# START OF TEXT PASSAGE
I have used bwareaopen(binaryimage,2), now it is not showing all the regions whose area is 1 and perimeter is 0 earlier. This is right??
Image Analyst
Image Analyst on 4 Dec 2014
Where's your script so I can try it?
purti choudhary
purti choudhary on 5 Dec 2014
BW = im2bw(Im, map, 0.5);
BW2=bwareaopen(BW,2);
% Calculating area feature of the image
ar = regionprops(BW2, 'area');
area = cat(1, ar.Area);
area = area(1:18);
area=reshape(area,1,18);
% Calculating perimeter feature of the image
pm = regionprops(BW2, 'perimeter');
perimeter = cat(1, pm.Perimeter);
perimeter = perimeter(1:18);
perimeter = reshape(perimeter,1,18);
% Calculating circularity feature of the image
for i = 1:18
circ(i) = ( 4 * 3.14 * area(i) / ( perimeter(i) ^2));
end
circ = reshape(circ,1,18);
Feature_Vec = [area,perimeter,circ];
purti choudhary
purti choudhary on 5 Dec 2014
i have considered only 18 elements because different images are giving different sized area arrays and feature vector dimension should be same for all images.
# END OF TEXT PASSAGE
**REQUIREMENTS:**
• A. Answer these questions from the bwareaopen forum thread, one line each:
(i) On what date did Image Analyst reply?
(ii) What threshold value is passed to im2bw in the posted code?
(iii) How many elements of each feature array does the poster keep?
• B. List every MATLAB function that the code in the bwareaopen forum thread calls.
• C. Print the stretch of the bwareaopen forum thread from "I have used" through "can try it?".
# START OF STORED DATA
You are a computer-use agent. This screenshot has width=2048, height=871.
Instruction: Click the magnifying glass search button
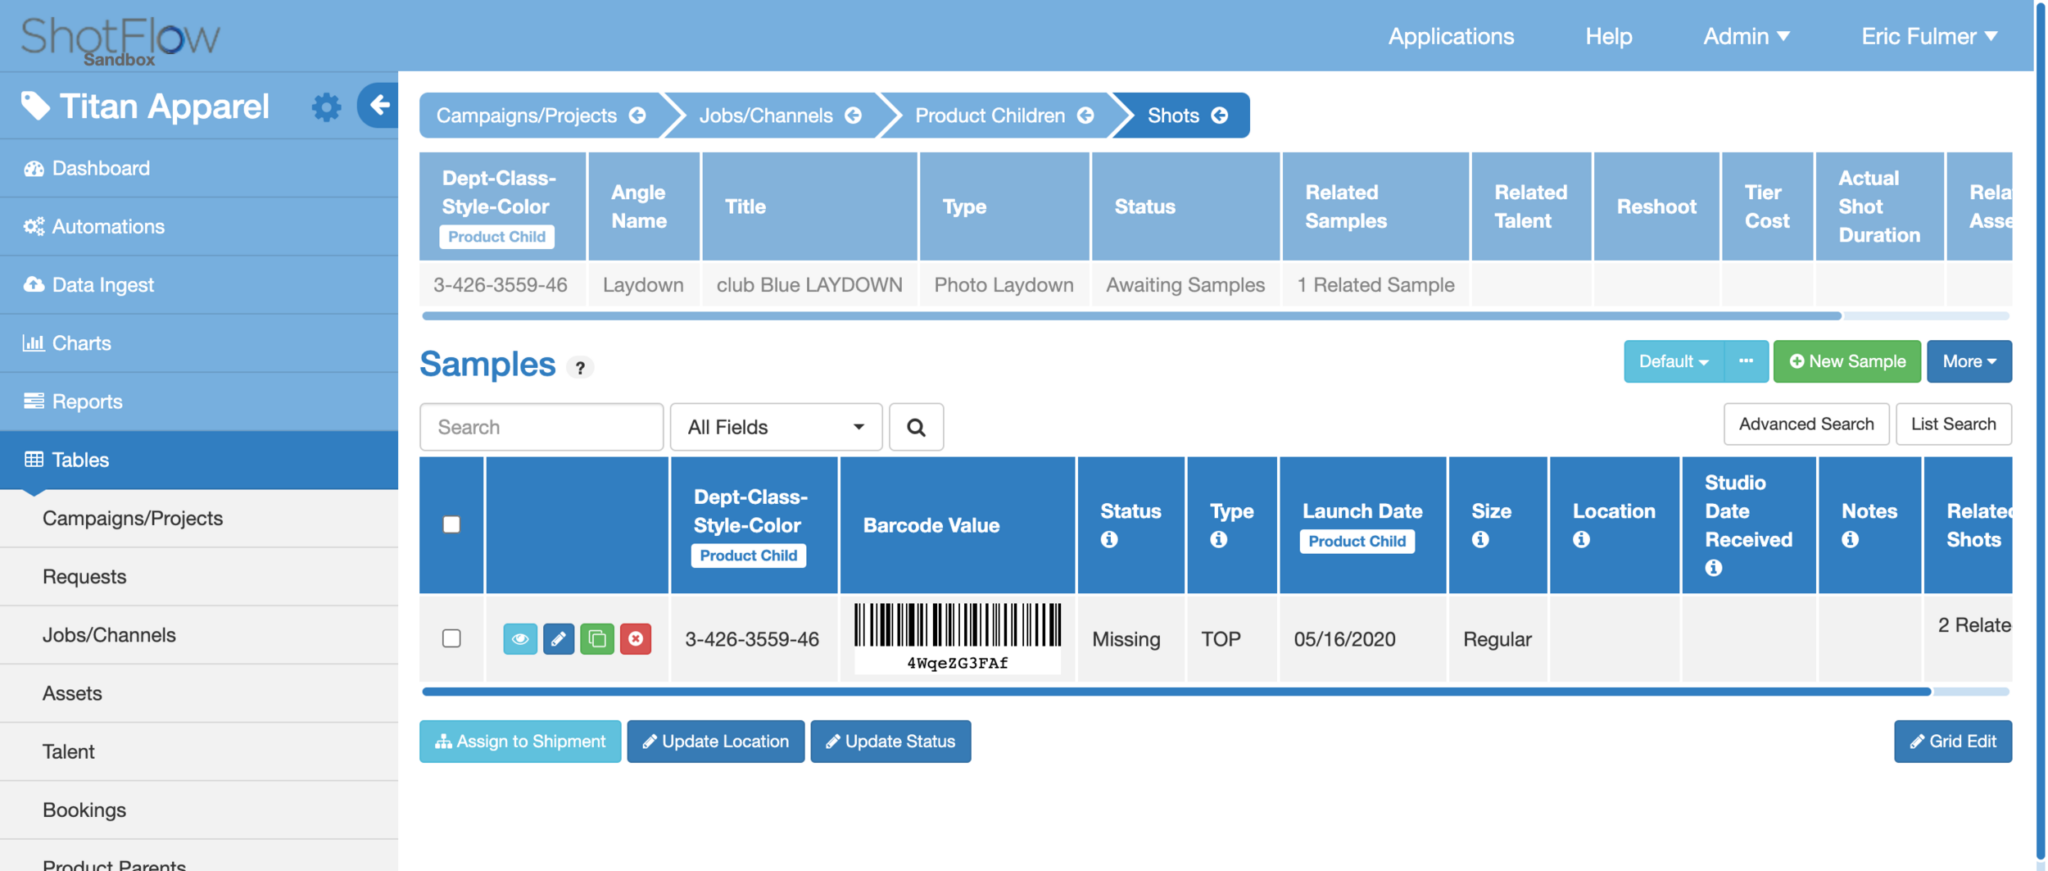916,427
# END OF STORED DATA
**ANSWERS TO THE EXERCISE:**
• A.
(i) 4 Dec 2014
(ii) 0.5
(iii) 18

• B. im2bw, bwareaopen, regionprops, cat, reshape

• C.
I have used bwareaopen(binaryimage,2), now it is not showing all the regions whose area is 1 and perimeter is 0 earlier. This is right??
Image Analyst
Image Analyst on 4 Dec 2014
Where's your script so I can try it?